On the Arsecast Extra this week we discussed the manager’s future, and my opinion is this will be his last season, one way or the other. It means that what happens this month has to be done very carefully. We have started to put in place the structures that will support a new head coach, but decisions made this month are ones that new man is going to have to deal with whenever it is he takes over.
May you live in interesting times, as the saying goes, and for years Arsenal have been solid, consistent and a bit predictable in terms of what we do and how we do it. Which isn’t necessarily a bad thing – you could see how we were going about our business, and what we might need to do to improve.
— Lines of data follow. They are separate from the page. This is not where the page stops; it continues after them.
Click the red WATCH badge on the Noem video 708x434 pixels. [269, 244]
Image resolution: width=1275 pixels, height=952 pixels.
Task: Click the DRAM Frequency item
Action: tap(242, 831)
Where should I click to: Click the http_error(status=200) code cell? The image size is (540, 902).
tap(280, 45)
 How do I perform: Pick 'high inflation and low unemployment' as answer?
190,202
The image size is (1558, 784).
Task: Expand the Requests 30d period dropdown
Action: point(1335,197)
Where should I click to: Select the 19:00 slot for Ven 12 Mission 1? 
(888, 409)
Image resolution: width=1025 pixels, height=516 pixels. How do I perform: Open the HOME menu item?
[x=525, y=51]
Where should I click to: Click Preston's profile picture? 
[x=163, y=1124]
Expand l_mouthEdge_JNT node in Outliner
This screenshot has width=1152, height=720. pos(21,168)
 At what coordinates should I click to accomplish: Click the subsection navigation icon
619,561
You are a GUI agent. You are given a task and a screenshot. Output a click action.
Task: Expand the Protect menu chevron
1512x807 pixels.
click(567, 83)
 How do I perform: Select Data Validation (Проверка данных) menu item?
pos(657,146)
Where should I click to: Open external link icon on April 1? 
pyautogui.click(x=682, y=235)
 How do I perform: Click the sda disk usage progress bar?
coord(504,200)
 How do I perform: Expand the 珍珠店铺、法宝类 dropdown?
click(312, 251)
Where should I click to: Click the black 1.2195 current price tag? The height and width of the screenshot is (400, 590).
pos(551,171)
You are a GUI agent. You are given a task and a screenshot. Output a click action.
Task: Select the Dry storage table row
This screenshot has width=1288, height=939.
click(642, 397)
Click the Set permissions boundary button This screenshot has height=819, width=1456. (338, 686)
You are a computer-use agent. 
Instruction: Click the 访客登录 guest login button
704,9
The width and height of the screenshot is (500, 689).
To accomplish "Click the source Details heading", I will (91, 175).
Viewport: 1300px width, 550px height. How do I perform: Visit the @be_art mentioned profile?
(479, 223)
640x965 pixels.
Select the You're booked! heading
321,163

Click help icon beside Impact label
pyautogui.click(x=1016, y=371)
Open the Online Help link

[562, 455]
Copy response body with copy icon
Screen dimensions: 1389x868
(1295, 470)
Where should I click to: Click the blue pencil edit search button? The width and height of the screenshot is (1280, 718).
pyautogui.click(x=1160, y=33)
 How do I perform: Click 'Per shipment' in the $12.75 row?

Now, it’s much more difficult. We are juggling so many balls at the one time that it feels hugely unstable. I realise, of course, that poor results do tend to colour our view of things. When you play poorly and lose games, the world appears like you’re looking at it through hind-quarters brown spectacles, and a few good results and performances would make things a bit better.
But right now, there’s so much to do, so much that could happen, and so much that should happen, that it’s impossible not to worry about how we’re going to get through it all, and where we’ll be when we get finished.
This could be a very eventful month, in more ways than one.